これは世界規模のAI軍拡競争とは鮮明な対照をなしている。米国、中国、EUがいずれも大規模データセンターパークの整備を加速させる中、英国の送電網の申請待ち制度は、同国のAI戦略における隠れたボトルネックになりつつある。懸念されるのは、このボトルネックが建設速度に影響するだけでなく、エネルギーコストを押し上げる可能性があることだ。なぜならシステムは、実現しない需要のために予備容量を確保し続けなければならないからである。

編集後記:投機と規制の二重の駆け引き

本質的に、「幽霊データセンター」は金融化されたAIの語りがもたらした副産物である。土地、電力、ライセンスがすべて取引可能な金融資産となったとき、「枠取りによる裁定」行為が生まれる。規制当局の対応——プロジェクトの透明性向上、段階的証明の要求、遅延行為への課金——は確かに核心を突いているが、バランスの取り方は極めて難しい。過度な審査は真の投資家を遠ざける恐れがあり、一方で緩すぎれば送電網が意味のない冗長計画に陥りかねない。

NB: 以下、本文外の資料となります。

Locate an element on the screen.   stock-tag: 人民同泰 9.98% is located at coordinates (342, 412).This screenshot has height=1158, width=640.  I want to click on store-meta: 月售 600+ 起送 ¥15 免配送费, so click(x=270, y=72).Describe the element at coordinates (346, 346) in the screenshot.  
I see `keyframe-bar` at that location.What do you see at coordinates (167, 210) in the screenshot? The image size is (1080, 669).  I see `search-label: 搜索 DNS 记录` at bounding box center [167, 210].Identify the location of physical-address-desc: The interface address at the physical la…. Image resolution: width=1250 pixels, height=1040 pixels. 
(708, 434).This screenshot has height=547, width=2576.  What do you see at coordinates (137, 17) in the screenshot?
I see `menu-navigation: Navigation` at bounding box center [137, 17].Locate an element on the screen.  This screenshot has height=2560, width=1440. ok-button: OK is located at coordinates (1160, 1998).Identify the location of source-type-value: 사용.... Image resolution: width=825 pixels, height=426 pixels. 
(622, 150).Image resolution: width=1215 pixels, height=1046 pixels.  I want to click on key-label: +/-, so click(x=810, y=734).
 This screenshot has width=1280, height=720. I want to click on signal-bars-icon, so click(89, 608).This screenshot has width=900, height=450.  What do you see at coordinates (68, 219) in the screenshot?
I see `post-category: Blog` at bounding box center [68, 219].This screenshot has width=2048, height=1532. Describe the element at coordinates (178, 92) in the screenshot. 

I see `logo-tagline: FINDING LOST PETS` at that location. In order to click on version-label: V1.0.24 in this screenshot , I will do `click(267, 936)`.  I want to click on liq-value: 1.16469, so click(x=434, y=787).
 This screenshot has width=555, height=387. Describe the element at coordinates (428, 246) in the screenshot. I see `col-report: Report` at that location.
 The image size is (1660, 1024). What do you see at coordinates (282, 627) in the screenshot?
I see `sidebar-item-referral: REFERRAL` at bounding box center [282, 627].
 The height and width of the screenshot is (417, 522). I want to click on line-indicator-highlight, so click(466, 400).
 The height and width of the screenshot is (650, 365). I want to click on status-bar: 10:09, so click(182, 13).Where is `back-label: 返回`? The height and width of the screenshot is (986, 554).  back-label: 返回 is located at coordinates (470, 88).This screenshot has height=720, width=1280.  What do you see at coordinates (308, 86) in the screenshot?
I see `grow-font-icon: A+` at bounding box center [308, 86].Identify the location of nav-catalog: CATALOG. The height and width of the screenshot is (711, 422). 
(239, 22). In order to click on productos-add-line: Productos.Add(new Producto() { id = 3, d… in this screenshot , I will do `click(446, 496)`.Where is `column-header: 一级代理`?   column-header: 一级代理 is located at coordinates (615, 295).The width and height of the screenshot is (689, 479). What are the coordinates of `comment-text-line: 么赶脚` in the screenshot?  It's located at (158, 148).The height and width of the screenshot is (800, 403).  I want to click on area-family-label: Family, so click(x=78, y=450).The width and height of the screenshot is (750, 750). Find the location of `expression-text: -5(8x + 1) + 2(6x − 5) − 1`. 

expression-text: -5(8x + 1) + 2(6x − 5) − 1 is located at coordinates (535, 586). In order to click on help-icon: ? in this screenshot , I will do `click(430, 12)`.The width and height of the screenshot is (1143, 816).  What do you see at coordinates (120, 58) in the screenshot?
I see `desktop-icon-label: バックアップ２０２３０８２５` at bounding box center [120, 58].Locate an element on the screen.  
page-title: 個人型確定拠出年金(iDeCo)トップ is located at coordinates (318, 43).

さらに注目すべきは、この矛盾が公共インフラと民間資本の利益追求の間にある古典的な緊張関係を浮き彫りにしていることだ。データセンターは通常の商業不動産ではなく、国家の戦略的資産であると同時に、エネルギー配分システムにおける重要な節点でもある。これを完全に市場の「先着順」に委ねることは、もはや機能しないことが明らかになった。

今後英国は、米国やEUの事例を参考に、たとえば「プロジェクト成熟度スコアリング」や「動態的容量オークション制度」を導入し、明確な計画と顧客を持つプロジェクトが優先的に送電網接続資格を得られるようにすべきだろう。そうしなければ、AI革命が本当に爆発的に訪れたとき、英国は貴重な電力容量を、かつて一度も存在しなかった建物のために確保していたことに気づくかもしれない。